May 13, 1687, the council grant the following- act of liberation. "The lords of his majesty's privy council, having considered an address made in behalf of John Spreul apothecary in Glasgow, now prisoner in the isle of the Bass, supplicating for liberty, in regard of his majesty's late gracious proclamation, do hereby give order and warrant to Charles Maitland, lieutenant-governor of the isle of the Bass, to set the said John Spreul at liberty, he having found caution acted in the books of council, to appear before the council once in June next, under the penalty of one thousand pounds Scots money, in case of failie. Extracted by me, Colin Mackenzie, Cl. Secr. Concilii." When this order comes to the Bass, Mr Spreul was unwilling to take his liberty upon any terms that to him appeared inconsistent with the truths he was suffering for; and he apprehended this order involved him in an approbation of the proclamation specified, which he was far from approving. So much he signified to the governor of the Bass, and continued some time in prison, till a letter came over
requiring the governor to set open doors to him, and tell him he was at liberty to go, or stay, as he pleased. Whereupon, after so long an imprisonment, he chose to come out under a protestation against what he took to be wrong in the orders and proclamation, and went over to Edinburgh, and waited on the counsellors, thanked them for allowing him liberty, and verbally renewed his protest against the proclamation and orders.

==Later life==
James Sproule relates that "Bass John was present as a witness when King William and Queen Mary received the instrument of government and consented to the Claim of Rights which he himself had helped to draw up." He also relates that "in 1696 a campaign was launched to pay ransoms to free Scots held by the Barbary pirates of North Africa.

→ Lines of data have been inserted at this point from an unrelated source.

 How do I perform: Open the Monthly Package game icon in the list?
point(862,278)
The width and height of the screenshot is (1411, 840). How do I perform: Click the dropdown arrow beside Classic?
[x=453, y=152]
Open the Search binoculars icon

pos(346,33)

John Spreull, merchant, headed a country-wide drive to collect money to pay said ransoms." Later in life John Spreul was known for trade in pearls, especially Scottish pearls. A necklace made from his pearls was sold to Anne, Queen of Great Britain. Spreul is also recorded as having a large fish processing operation where red herring was cured. This was at a site in Crawfurd's-dike on the east side of Greenock. John William Burns says in his preface that "Bass John took an active part in the politics of his day, and was one of the largest subscribers to the Darien Scheme", investing 1000 pounds. Alexander Shields, also a prisoner on the Bass, went as a preacher to Darien.

==Bass John in poetry==
After his release Bass John took as motto on his crest the words, "Sub pondere cresco" which translates as "under weight I grow" or "I thrive under burdens". Agnes H. Bowie wrote a poem called The Martyr's Crest which is about John Spreul.

==Works==
- Miscellaneous writings with some papers relating to his history, ... Spreull, John, 1646-1722
- An Accompt Current betwixt Scotland and England balanced; together with an Essay of a Scheme of the Product of Scotland, as also a View of the several Products of the Ports or Nations we trade to. By J. S. Edinburgh. 1705
- Reasons against Imposing Prisedg Wines in Scotland
- The Age of the World
- …the Case of John Sproul…

==Bibliography==
Robert Wodrow had papers on John Spreul.